Host server based DPU logging operations in the computing system 100 in accordance with an embodiment of the invention are described with reference to FIGS. 2-10. In the host server based DPU logging operations depicted in FIGS. 2-10, log data from the DPU 104 is stored in one or more log buffers of the host server 102 and transferred back to the DPU 104 as needed to be stored in the storage 142 of the DPU such that the host server is used to temporarily store the log data. Consequently, random write operations to the storage 142 of the DPU are reduced, the life of the storage 142 of the DPU is extended beyond regular usage, and the stability of the performance of the DPU is improved. For simplicity, selected elements of the host server 102 and the DPU 104 are shown in FIGS. 2-10.


The host server based DPU logging operations begin in FIG. 2. Specifically, FIG. 2 depicts a host server based DPU logging operation in which the host server 102 and the DPU 104 depicted in FIG. 1 boot up. A management link 166 is established between the host server 102 and the DPU 104. For example, the DPU may run ESXIO while the host server runs ESXI OS and is responsible for provisioning and managing the DPU. The management link 166 may be a virtual link through which the ESXI OS running on the host server can communicate with the ESXIO running on the DPU.

THINGS TO DO -
[1] In the passage on host server based DPU logging, what is the benefit of having the host server temporarily hold the DPU's log data?
[2] Reproduce the passage on host server based DPU logging word for word, from "The host server based DPU logging operations begin" up to and including "on the DPU.".

GIVEN INFORMATION -
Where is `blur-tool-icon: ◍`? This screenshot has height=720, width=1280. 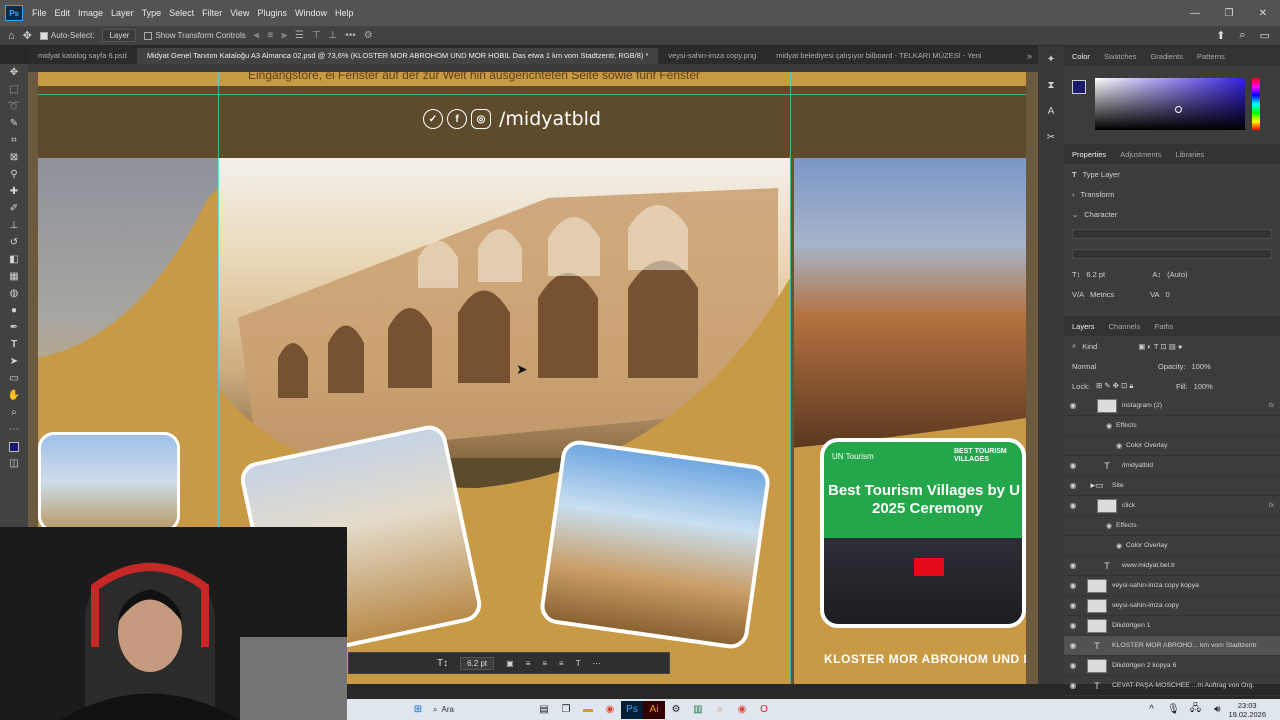
blur-tool-icon: ◍ is located at coordinates (14, 294).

RESPONSES PER TASK -
[1] Log data from the DPU is kept in log buffers on the host server and sent back to the DPU only as needed for storage in the DPU's storage 142. This reduces random write operations to that storage, extends its life beyond regular usage, and improves the stability of the DPU's performance.

[2]
The host server based DPU logging operations begin in FIG. 2. Specifically, FIG. 2 depicts a host server based DPU logging operation in which the host server 102 and the DPU 104 depicted in FIG. 1 boot up. A management link 166 is established between the host server 102 and the DPU 104. For example, the DPU may run ESXIO while the host server runs ESXI OS and is responsible for provisioning and managing the DPU. The management link 166 may be a virtual link through which the ESXI OS running on the host server can communicate with the ESXIO running on the DPU.